Releases · samhaswon/skin_segmentation

30 Jan 21:00

samhaswon

v0.0.2

91022cf

v0.0.2 Latest

Latest

Changes

Roughly doubled dataset size to 1,216 samples (1,134 training)
Added 2 new data augments
- Only really worked out on U²Net and BiRefNet, with it needing to be omitted for the smaller models.
Added more dataset information
Added dlmv model (DeepLabV3 + MobileNetV3 backbone)
- Basically just deeplabv3_mobilenet_v3_large from torchvision
Added BiRefNet_lite
- Often just referred to as "BiRefNet" or "birefnet" in this repo
Added StraightU²Net
- Referred to as "sunet" in some places
Added U²NetP chunk refiner model
Added quantitative testing results
- mIoU, mIoU@0.5, MAE, and HCE.
- Inference time (CPU) with PyTorch and ONNX Runtime.
Added various other traditional methods
- All perform worse than most of the AI methods, except Google's which is just bad.

Usage

(batch, channels, height, width)

Model	Input tensor shape	Output tensor shape
`birefnet*`	`(1, 3, 1728, 1728)`	List or Tuple of `(1, 1, 1728, 1728)`
`u2net*`	`(1, 3, 1024, 1024)`	List or Tuple (length 7) of `(1, 1, 1024, 1024)`
`u2netp*`	`(1, 3, 512, 512)`	List or Tuple (length 7) of `(1, 1, 512, 512)`
`u2netp_chunks`	`(1, 4, 512, 512)`	List or Tuple (length 7) of `(1, 1, 512, 512)`
`sunet*`	`(1, 3, 320, 320)`	(List if ONNX) `(1, 1, 320, 320)`
`dlmv*`	`(1, 3, 256, 256)`	(List if ONNX) `(1, 1, 256, 256)`

For the U²Net models, you want the 0^th item of the list or tuple as demonstrated in the included Session class. Inputs should be normed to [0, 1] by dividing by 255, and the outputs should be normed then multiplied by 255 for usage in uint8.

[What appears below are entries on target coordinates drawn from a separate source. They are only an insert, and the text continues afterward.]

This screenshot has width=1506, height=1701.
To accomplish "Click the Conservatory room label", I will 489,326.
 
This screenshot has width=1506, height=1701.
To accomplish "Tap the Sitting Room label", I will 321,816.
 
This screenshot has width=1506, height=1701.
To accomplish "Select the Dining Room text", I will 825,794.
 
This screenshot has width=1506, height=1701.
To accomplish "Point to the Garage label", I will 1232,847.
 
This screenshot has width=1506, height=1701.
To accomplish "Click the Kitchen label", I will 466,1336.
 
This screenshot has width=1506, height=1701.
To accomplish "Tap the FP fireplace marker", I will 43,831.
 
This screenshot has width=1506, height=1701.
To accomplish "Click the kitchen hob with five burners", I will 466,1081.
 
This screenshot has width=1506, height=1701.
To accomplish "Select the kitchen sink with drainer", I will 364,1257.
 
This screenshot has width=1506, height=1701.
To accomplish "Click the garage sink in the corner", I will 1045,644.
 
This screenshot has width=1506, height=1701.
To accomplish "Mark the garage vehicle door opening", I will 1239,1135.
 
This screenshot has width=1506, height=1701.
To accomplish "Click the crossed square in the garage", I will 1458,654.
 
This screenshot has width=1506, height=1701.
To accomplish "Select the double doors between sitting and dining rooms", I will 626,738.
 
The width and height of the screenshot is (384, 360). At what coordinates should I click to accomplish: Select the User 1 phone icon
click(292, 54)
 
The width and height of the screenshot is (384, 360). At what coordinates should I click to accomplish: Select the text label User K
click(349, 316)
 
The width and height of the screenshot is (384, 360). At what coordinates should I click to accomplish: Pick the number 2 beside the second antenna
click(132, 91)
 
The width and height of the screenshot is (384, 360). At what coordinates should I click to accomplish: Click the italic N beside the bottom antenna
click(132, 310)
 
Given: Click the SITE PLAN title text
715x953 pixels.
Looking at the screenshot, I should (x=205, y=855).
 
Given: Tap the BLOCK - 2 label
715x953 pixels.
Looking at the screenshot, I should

This release contains a fair number of files with a variety of names. Here's the idea behind the naming scheme.

Prefix:
- u2net: The big U²Net model
- u2netp: The smaller, more mobile-friendly U²NetP model
- dlmv: The DeepLabV3 + MobileNetV3 backbone model
- birefnet: BiRefNet_lite
  - Note: birefnet_22.onnx uses opset version 22, namely DeformConv, which might not be available in your runtime.
- sunet: StraightU²Net
_quant: Indicates a quantized model:
- Note: PyTorch exports of quantized models have not been tested by me.
- _fbgemm uses PyTorch's fbgemm backend
  - More server/desktop CPU friendly
- _qnnpack uses PyTorch's qnnpack backend
  - More mobile friendly.
u2netp_chunks: The refiner model
- This model takes in the original image, stacked with the output of either: BiRefNet, U²Net, or U²NetP. It does better with bigger models, as it's main purpose is to refine edges.
File extension
- .onnx: ONNX model
- .pth: PyTorch model
  - Note: these are state_dicts, not self-contained checkpoints, meaning you have to instantiate the model before loading. You can find example code for this below.
- .pth.tar: Training checkpoint with complete state
  - ["state"]["state_dict"] for model weights

This repo includes an example session class in u2net/ that should work for both U2Net Models, the DeepLabV3 + MobileNetV3 backbone model, and StraightU²Net.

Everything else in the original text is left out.